Le barré
Il existe, dans l’apprentissage de la guitare, un obstacle majeur, une étape incontournable qui fait perler les gouttes de sueur sur le front des apprentis musiciens… Le barré. Cette action d’allonger et d’appuyer l’index sur le manche, de sorte qu’il en recouvre la totalité, est en effet perçue comme un supplice de Tantale, qui en découragea plus d’un d’aller plus loin. Et pourtant, Kurt Cobain lui-même a déclaré un jour qu’il avait arrêté les cours de guitare le jour où il avait compris qu’en décalant les positions en barré sur le manche, il pouvait retrouver tous les accords… Ce qu’il ne priva pas de mettre en pratique avec le succès qu’on connaît. Mais alors, c’est facile ou c’est difficile ? C’est à n’y rien comprendre… Tâchons d’y voir plus clair. Continuer à lire
La vie sans barré
Les accords relatifs
Rien ne sert de plonger trop tôt dans le grand bain avant de savoir nager, c’est parfois le meilleur moyen de se décourager.
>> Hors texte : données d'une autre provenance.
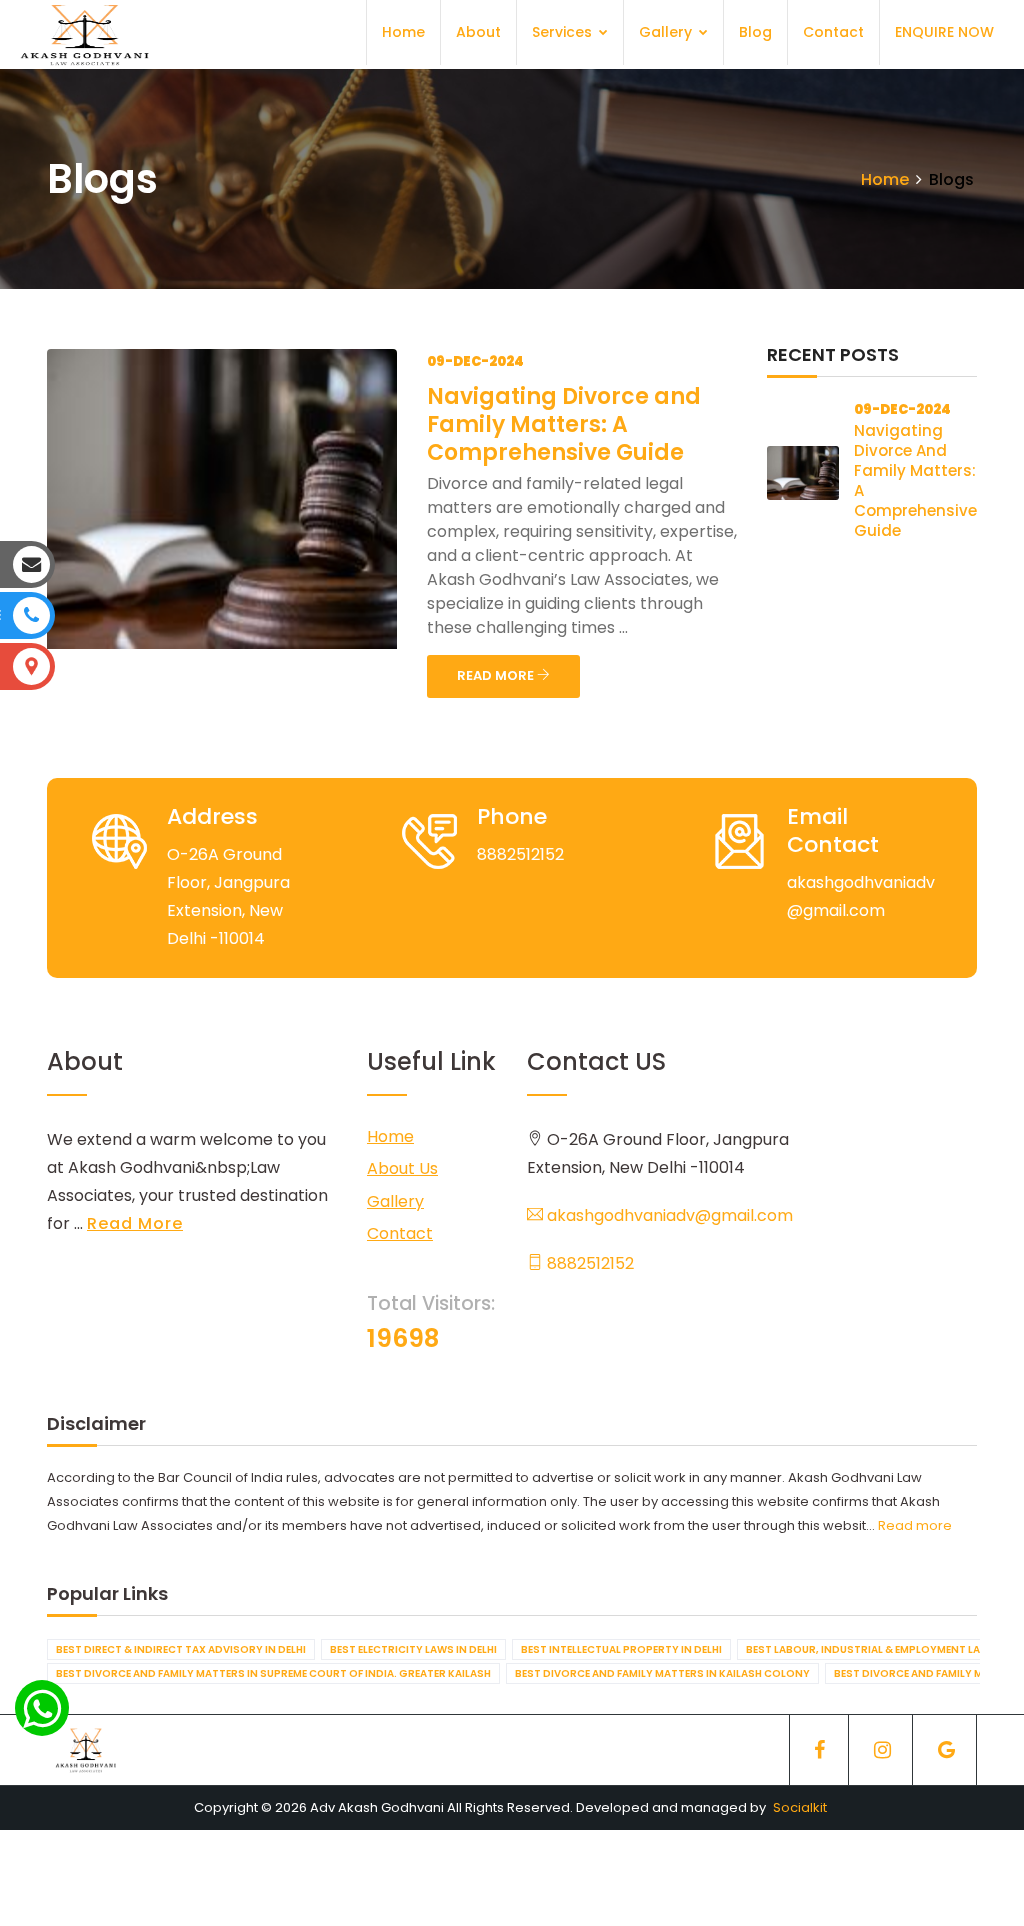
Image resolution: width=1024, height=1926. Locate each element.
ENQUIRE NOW (944, 32)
S’il s’agit de chanter en s’accompagnant à la guitare, le capodastre peut permettre d’explorer pas mal de tonalités en ayant le moins de barrés possible… Mais si, malgré tout, barré il y a ? Comment faire ?
Quelquefois, remplacer l’accord incriminé par son accord relatif, le fa par un ré mineur par exemple, (puisque l’accord en question est souvent un fa) peut permettre de contourner le problème.
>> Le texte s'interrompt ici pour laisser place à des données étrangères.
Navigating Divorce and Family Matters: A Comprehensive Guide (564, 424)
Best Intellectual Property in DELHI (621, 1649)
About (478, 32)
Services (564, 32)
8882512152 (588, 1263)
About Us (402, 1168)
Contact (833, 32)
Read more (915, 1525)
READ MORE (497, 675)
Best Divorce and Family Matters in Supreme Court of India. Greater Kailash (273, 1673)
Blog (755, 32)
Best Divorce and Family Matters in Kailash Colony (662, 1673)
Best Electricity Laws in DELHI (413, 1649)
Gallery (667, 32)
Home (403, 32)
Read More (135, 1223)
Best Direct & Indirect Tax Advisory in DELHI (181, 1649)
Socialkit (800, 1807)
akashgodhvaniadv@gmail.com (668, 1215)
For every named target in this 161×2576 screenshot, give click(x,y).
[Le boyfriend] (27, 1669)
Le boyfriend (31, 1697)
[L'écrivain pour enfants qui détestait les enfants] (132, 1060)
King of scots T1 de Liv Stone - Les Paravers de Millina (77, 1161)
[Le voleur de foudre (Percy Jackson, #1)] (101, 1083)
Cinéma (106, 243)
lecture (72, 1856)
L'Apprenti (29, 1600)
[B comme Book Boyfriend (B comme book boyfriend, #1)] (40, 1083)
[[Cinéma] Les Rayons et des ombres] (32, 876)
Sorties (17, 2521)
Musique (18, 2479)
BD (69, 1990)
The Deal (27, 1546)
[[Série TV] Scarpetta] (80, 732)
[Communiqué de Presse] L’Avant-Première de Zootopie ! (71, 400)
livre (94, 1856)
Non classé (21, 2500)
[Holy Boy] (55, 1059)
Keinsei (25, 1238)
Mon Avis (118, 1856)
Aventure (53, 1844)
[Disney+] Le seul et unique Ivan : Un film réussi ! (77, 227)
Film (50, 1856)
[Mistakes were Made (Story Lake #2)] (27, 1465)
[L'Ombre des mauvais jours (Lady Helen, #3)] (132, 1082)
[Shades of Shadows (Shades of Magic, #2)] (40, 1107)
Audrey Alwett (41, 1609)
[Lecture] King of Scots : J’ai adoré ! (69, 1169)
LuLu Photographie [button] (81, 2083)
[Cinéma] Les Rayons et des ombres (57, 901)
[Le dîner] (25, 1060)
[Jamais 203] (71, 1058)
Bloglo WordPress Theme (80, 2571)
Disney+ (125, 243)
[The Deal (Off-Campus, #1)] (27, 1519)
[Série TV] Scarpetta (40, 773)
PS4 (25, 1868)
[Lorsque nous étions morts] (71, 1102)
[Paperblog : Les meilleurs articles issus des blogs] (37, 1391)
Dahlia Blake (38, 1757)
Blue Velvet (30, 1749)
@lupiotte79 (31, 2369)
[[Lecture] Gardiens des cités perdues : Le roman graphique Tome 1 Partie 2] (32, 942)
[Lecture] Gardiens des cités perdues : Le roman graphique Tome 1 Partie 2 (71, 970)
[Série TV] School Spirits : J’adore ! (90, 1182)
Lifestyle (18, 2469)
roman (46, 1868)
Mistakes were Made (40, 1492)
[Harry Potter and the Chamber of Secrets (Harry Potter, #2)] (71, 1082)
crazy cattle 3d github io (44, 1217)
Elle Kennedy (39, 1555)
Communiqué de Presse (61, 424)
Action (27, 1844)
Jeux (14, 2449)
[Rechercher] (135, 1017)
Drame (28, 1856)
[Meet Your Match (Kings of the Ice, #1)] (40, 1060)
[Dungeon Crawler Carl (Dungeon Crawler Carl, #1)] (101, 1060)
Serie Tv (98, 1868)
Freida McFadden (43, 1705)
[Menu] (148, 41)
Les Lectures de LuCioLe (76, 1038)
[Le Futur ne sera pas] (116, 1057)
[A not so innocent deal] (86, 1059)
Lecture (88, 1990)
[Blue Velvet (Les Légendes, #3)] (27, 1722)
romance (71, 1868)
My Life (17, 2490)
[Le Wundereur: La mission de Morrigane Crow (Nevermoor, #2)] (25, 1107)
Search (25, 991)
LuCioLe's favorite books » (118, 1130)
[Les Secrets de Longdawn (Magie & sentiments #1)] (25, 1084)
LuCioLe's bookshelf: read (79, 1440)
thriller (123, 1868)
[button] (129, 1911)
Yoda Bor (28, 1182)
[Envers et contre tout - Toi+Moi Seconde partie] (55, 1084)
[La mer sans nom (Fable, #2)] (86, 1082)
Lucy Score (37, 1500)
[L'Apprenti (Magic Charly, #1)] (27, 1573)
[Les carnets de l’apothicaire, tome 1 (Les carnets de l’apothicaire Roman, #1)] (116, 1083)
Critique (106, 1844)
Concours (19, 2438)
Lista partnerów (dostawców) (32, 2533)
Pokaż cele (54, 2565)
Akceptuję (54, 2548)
Sur No Woman No Cry de Bob Marley par exemple, ça donnera :
Do M / Sol M / La m / Ré m
Do M / Ré m / Do M / Sol M
Évidemment, on transforme un peu l’harmonie du morceau, et les oreilles les plus aguerries (et les plus tatillonnes) ne manqueront pas de vous le faire remarquer… Mais dites-leur qu’à chaque jour suffit sa peine, compensez cette lacune par la ferveur de l’interprétation, et ça passera tout seul.
Tableau des accords relatifs.
Les positions « simples »
Et ce fameux Fa Majeur, souvent le premier à intervenir, et qui freine tant de vocations… « Si l’on pouvait le jouer autrement, ce serait quand même plus simple », serait-on tenté de se dire. Eh bien, c’est possible ! A condition bien sûr de ne pas jouer toutes les cordes. Voici deux positions simplifiées du Fa Majeur. Inutile de dire qu’au même titre que les accords en barré, elles se décalent sur le manche.
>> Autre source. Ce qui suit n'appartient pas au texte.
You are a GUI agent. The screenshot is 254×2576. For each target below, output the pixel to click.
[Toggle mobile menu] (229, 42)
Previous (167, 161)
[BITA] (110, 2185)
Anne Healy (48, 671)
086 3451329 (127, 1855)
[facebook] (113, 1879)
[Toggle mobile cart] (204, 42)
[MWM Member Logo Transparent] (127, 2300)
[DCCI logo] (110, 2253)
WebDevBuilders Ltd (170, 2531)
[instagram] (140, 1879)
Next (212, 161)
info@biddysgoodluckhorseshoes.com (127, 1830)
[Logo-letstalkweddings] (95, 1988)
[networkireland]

2 positions simplifiées pour le Fa Majeur.
Le Pouce !
Oui : L’usage du pouce de la main gauche, en adaptant quelques positions, peut enrichir votre jeu et vous épargner certains barrés douloureux. En voici quelques exemples : Le Fa majeur en barré, puis avec le pouce (« T » = pouce), et le si bémol majeur en barré, puis avec le pouce.
(Notons que pour le sib pouce, ça se complique un peu… Il s’agit quand même de faire un petit barré de 3 cases. Mais nombre de guitaristes ont adapté ce type de position… A tester donc !)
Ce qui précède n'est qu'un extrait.